Assistência humanizada e reabilitação precoce marcam recuperação de ex-jogador no Hospital Metropolitano

Por Assessoria 06/01/2026 17h05
Por Assessoria 06/01/2026 17h05
Assistência humanizada e reabilitação precoce marcam recuperação de ex-jogador no Hospital Metropolitano
Ex-jogador em tratamento - Foto: Reprodução

O Hospital Metropolitano de Alagoas (HMA), vinculado à Secretaria de Estado da Saúde (Sesau), foi responsável pelo atendimento e acompanhamento do ex-jogador do Clube de Regatas Brasil (CRB), João Edson de Barros, conhecido como Joãozinho Paulista, de 69 anos, que recebeu alta hospitalar recentemente após se tratar de um Acidente Vascular Cerebral (AVC).



Segundo Joãozinho, os primeiros sinais do AVC surgiram de forma repentina, enquanto ele estava em casa, no início da manhã. “Eu estava no meu apartamento quando comecei a me sentir mal. Senti uma dormência no braço e na perna e comecei a tremer.
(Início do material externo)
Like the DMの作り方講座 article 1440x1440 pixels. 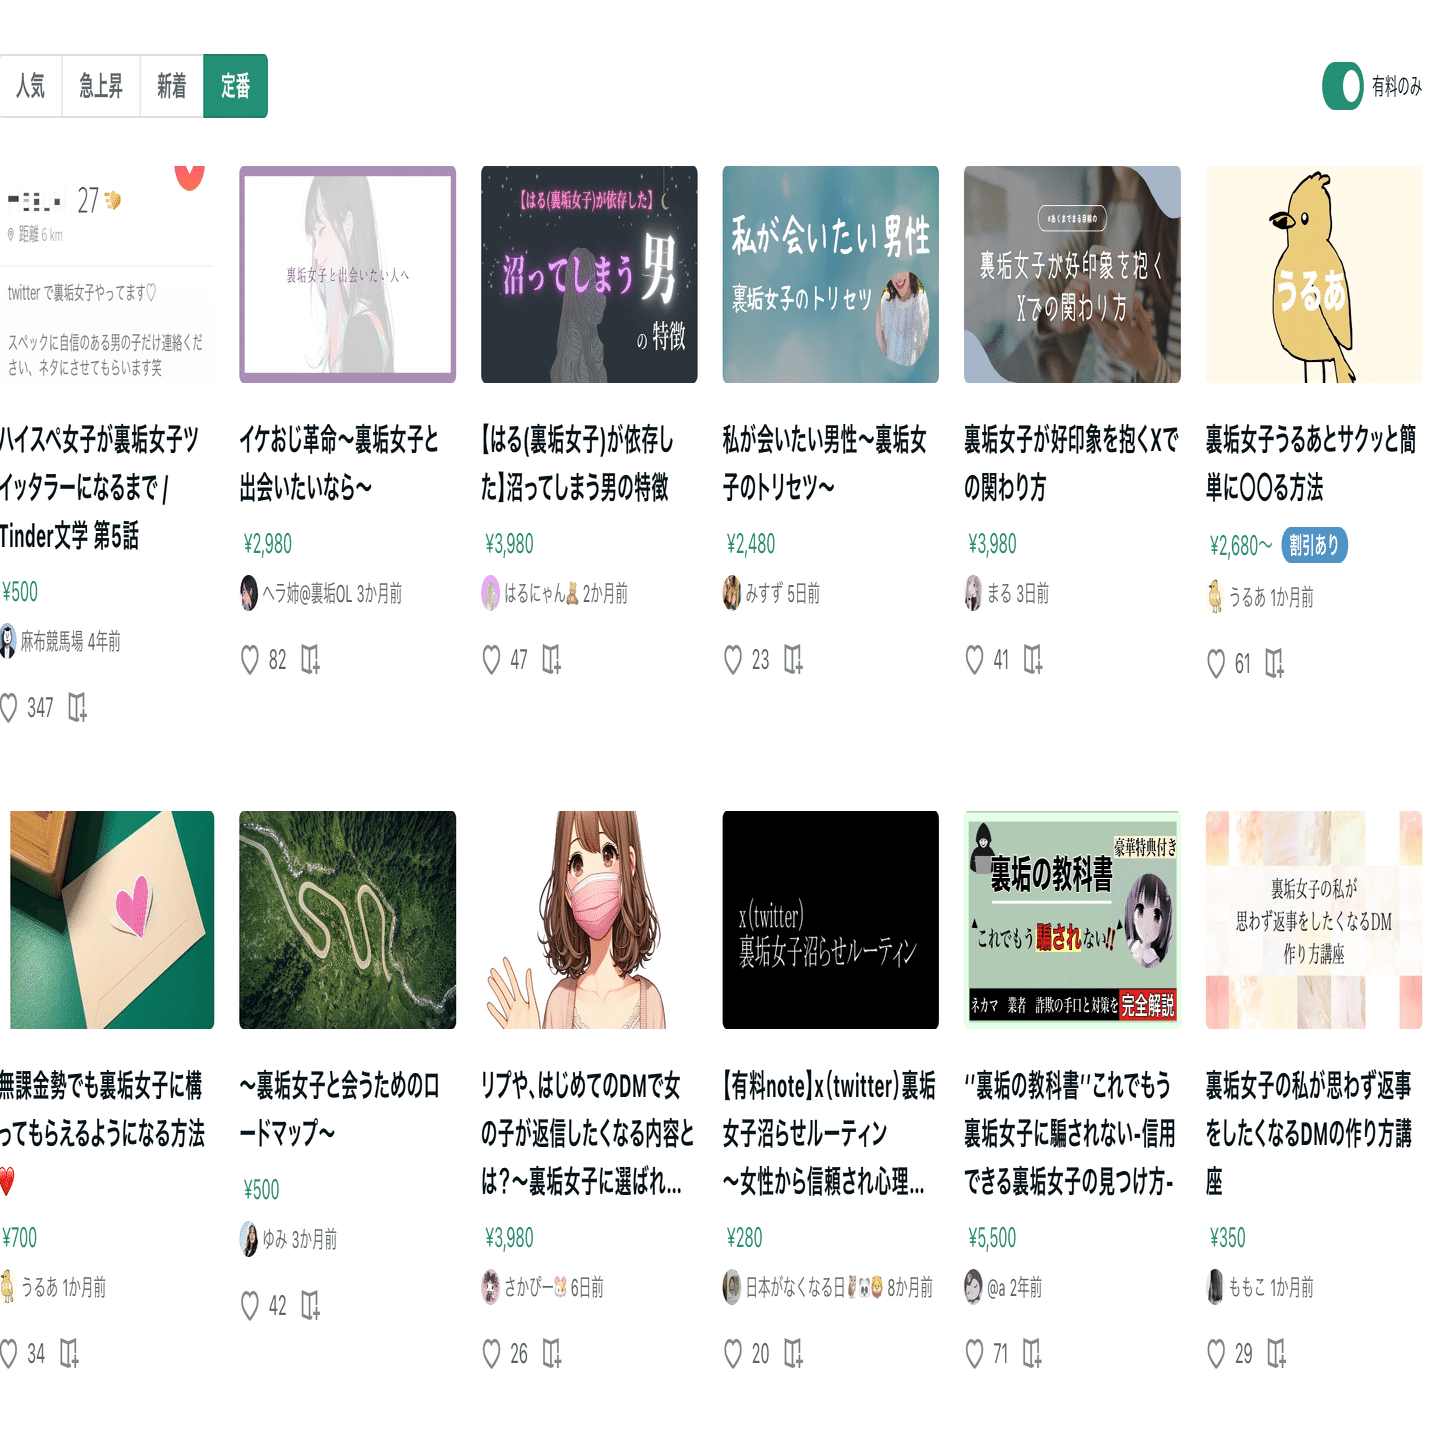(1216, 1354)
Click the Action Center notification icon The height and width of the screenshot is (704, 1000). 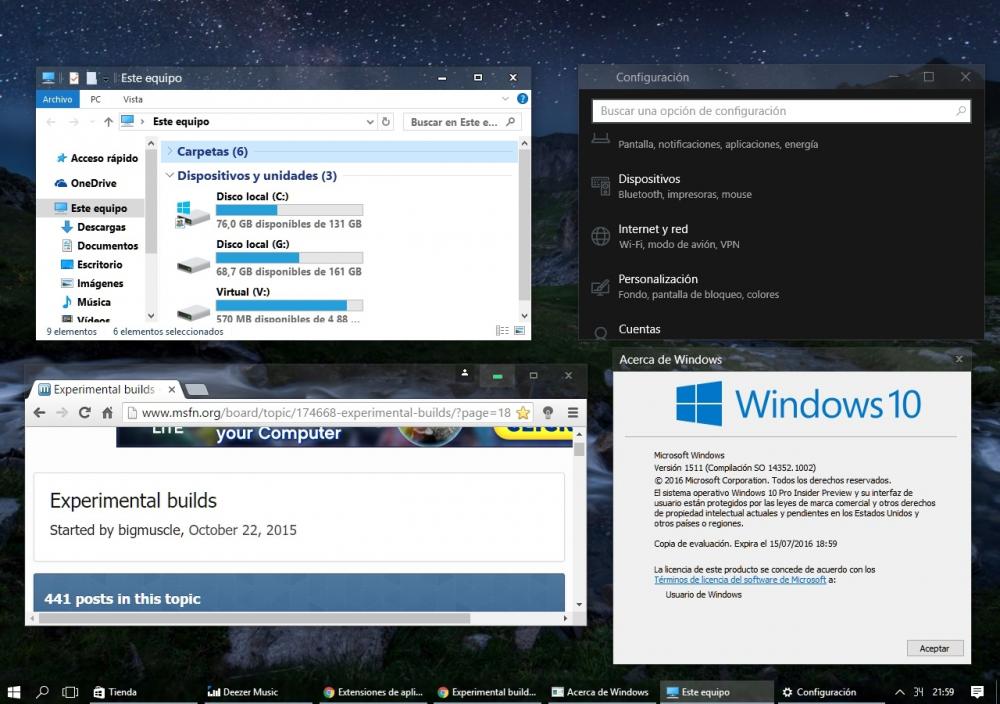[977, 691]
Avisei logo a minha esposa”, relatou o ex-atleta.



No dia seguinte, ele deu entrada no Hospital Metropolitano já com importantes limitações motoras. “Quando cheguei aqui, minha perna e meu braço estavam totalmente paralisados, sem condição de andar. Depois que fiz todos os exames e passei por todo o atendimento aqui no Metropolitano, foi excelente. Fizeram tudo o que eu precisava com rapidez. Isso me deixou muito feliz”, destacou Joãozinho.
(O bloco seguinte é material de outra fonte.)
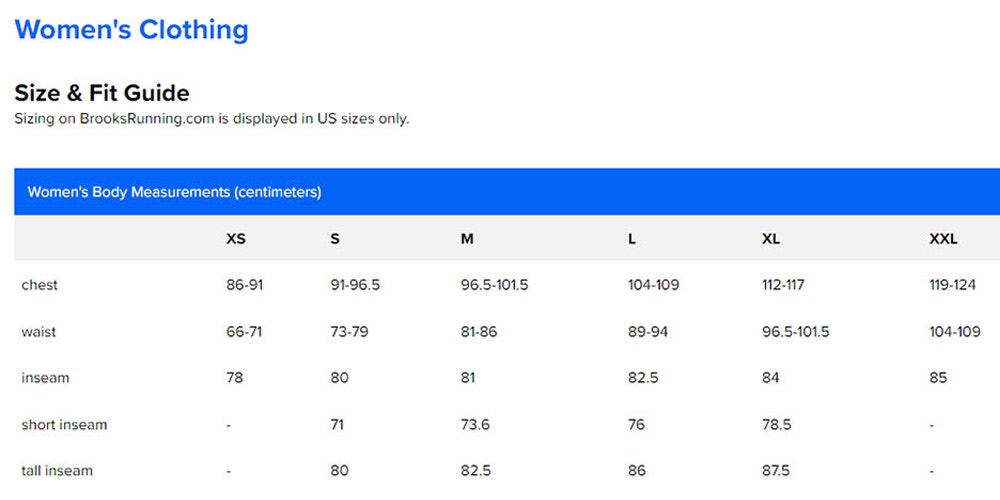Click the 119-124 chest value for XXL

pyautogui.click(x=953, y=285)
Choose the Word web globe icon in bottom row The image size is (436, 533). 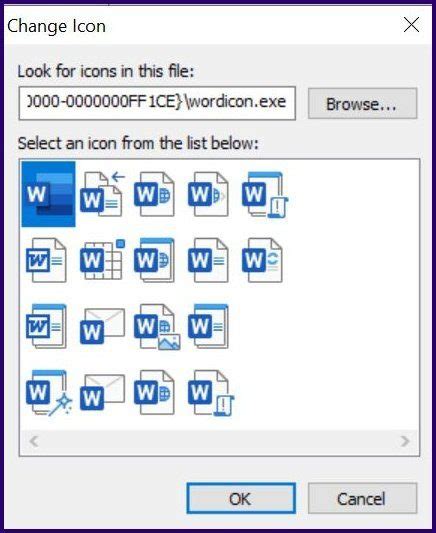pyautogui.click(x=154, y=392)
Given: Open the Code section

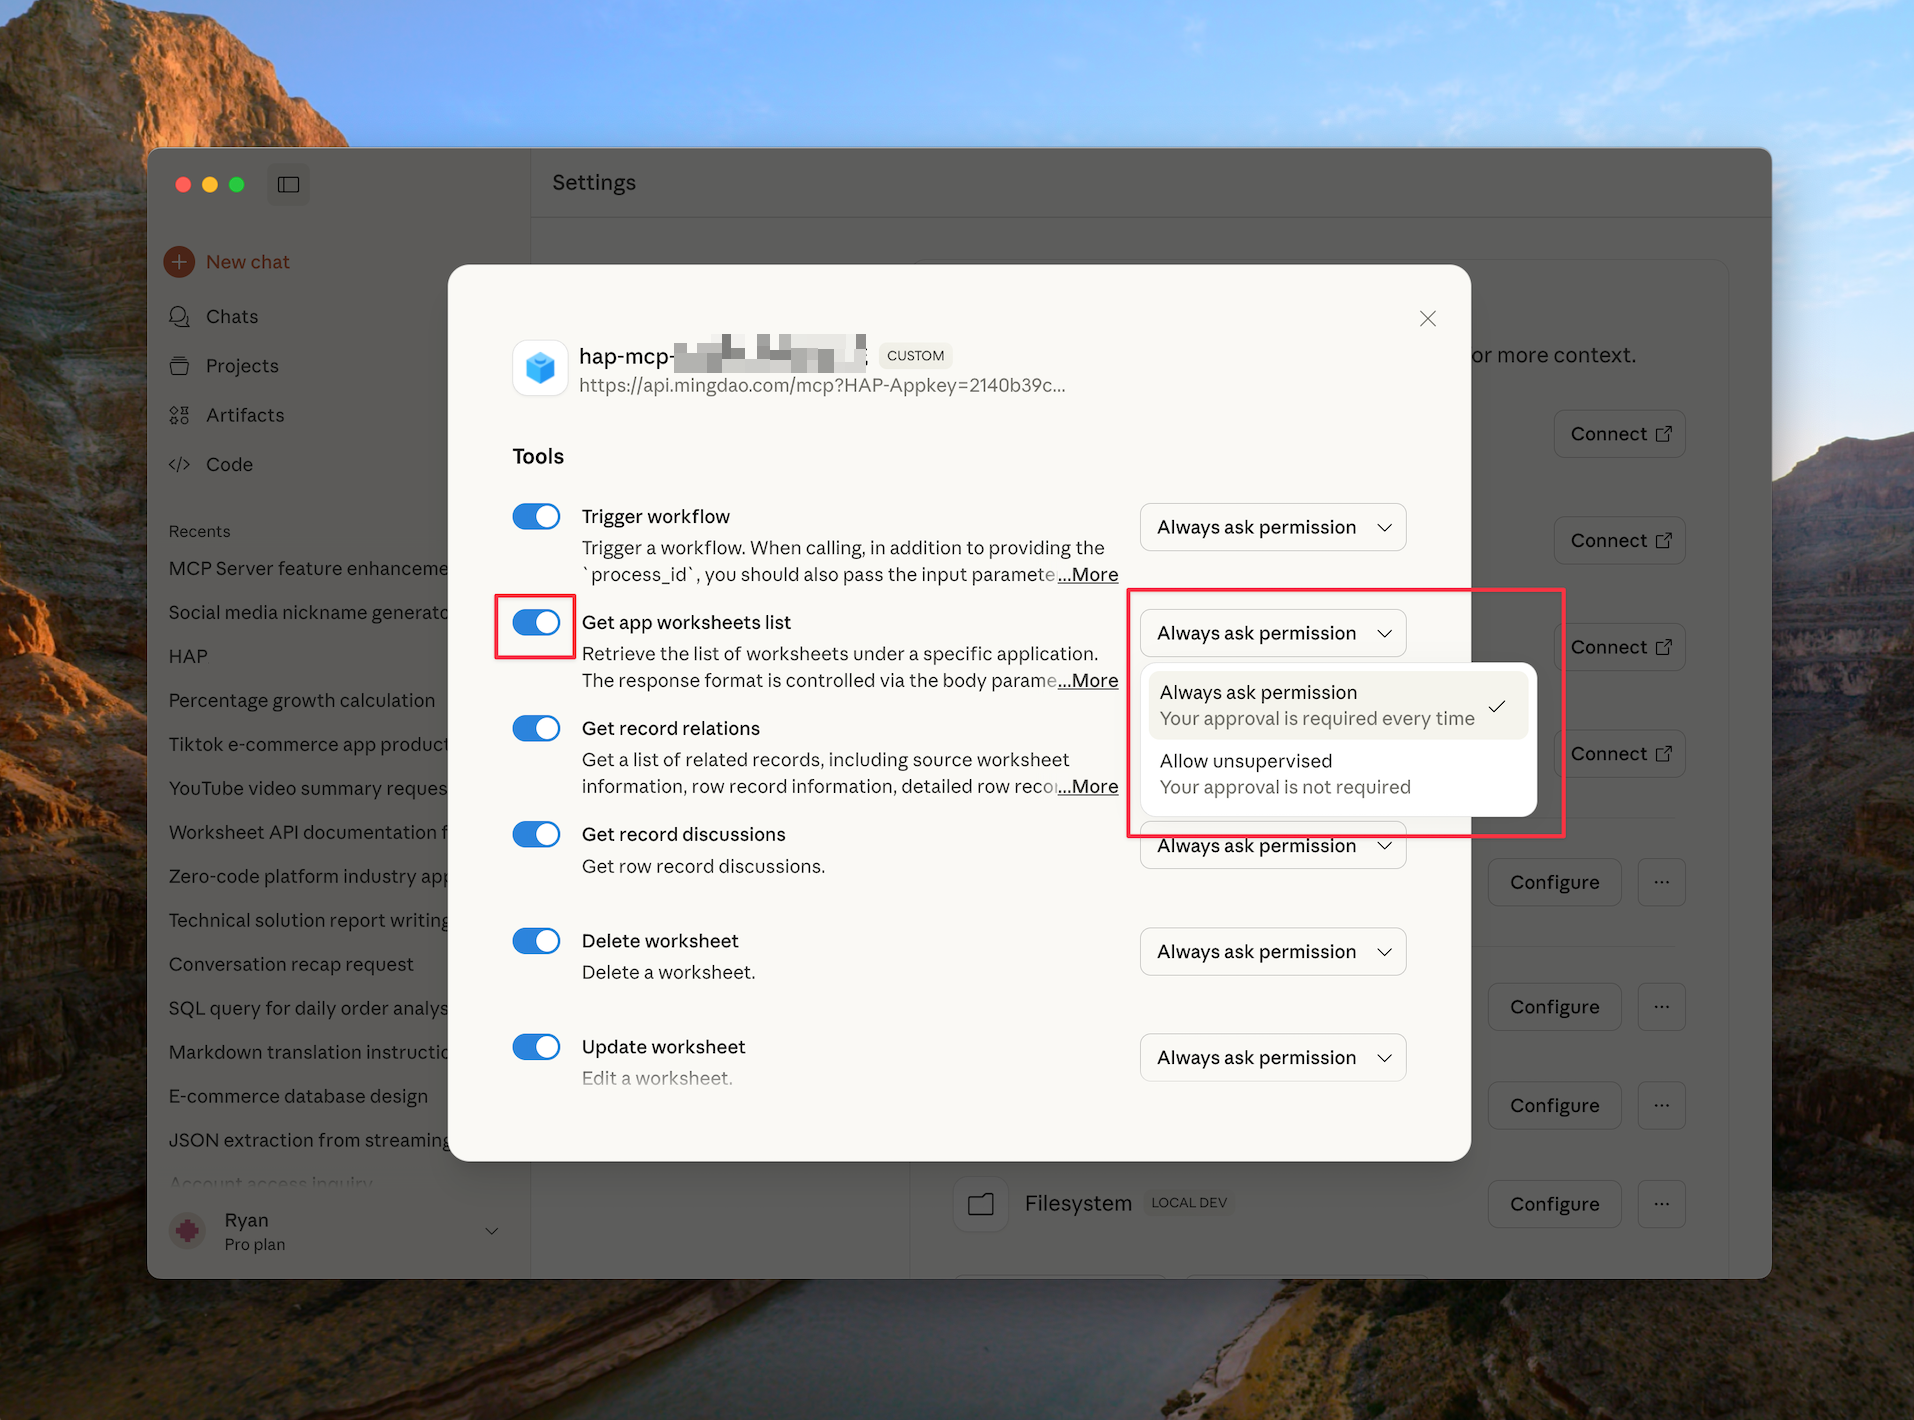Looking at the screenshot, I should (x=229, y=464).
Acolhimento que gera confiança



O cuidado recebido durante a internação também foi ressaltado pela filha do paciente, Juliana Barros, que acompanhou todo o processo de recuperação do pai.



“Sou muito grata por todo o acolhimento, desde a entrada do meu pai no hospital até o momento da alta. Ele foi muito bem assistido por todos os profissionais que fizeram parte do dia a dia dele. Meu coração ficou aquecido por saber que ele estava sendo bem cuidado”, afirmou.
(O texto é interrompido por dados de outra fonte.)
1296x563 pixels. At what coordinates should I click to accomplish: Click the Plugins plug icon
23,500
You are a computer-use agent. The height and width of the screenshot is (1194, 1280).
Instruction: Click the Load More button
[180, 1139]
Investigação detalhada e reabilitação precoce



De acordo com Alexandre Otilio, médico fisiatra do HMA, Joãozinho chegou fora da chamada janela terapêutica — período inicial em que alguns tratamentos específicos para o AVC podem ser feitos —, o que exigiu uma abordagem focada na investigação da causa do evento e na reabilitação precoce.







“Recebemos o paciente João Edson, que é hipertenso e diabético, com um quadro sugestivo de AVC. Mesmo fora da janela terapêutica inicial, realizamos a internação para investigação etiológica, ou seja, para identificar a origem do AVC, além de instituir a profilaxia adequada e iniciar o processo de reabilitação o quanto antes”, explicou o médico.



Durante os exames, a equipe identificou estenoses importantes nas artérias do pescoço, responsáveis por levar sangue ao cérebro. “Os vasos estavam parcialmente obstruídos, o que exigiu a realização de uma arteriografia para melhor avaliação”, acrescentou o fisiatra.



Com o quadro estabilizado e o plano terapêutico definido, Joãozinho recebeu alta hospitalar com programação para reabilitação domiciliar. “O objetivo agora é que ele continue o processo de reabilitação em casa e seja reinserido gradualmente em seu convívio social, com mais qualidade de vida”, concluiu o especialista.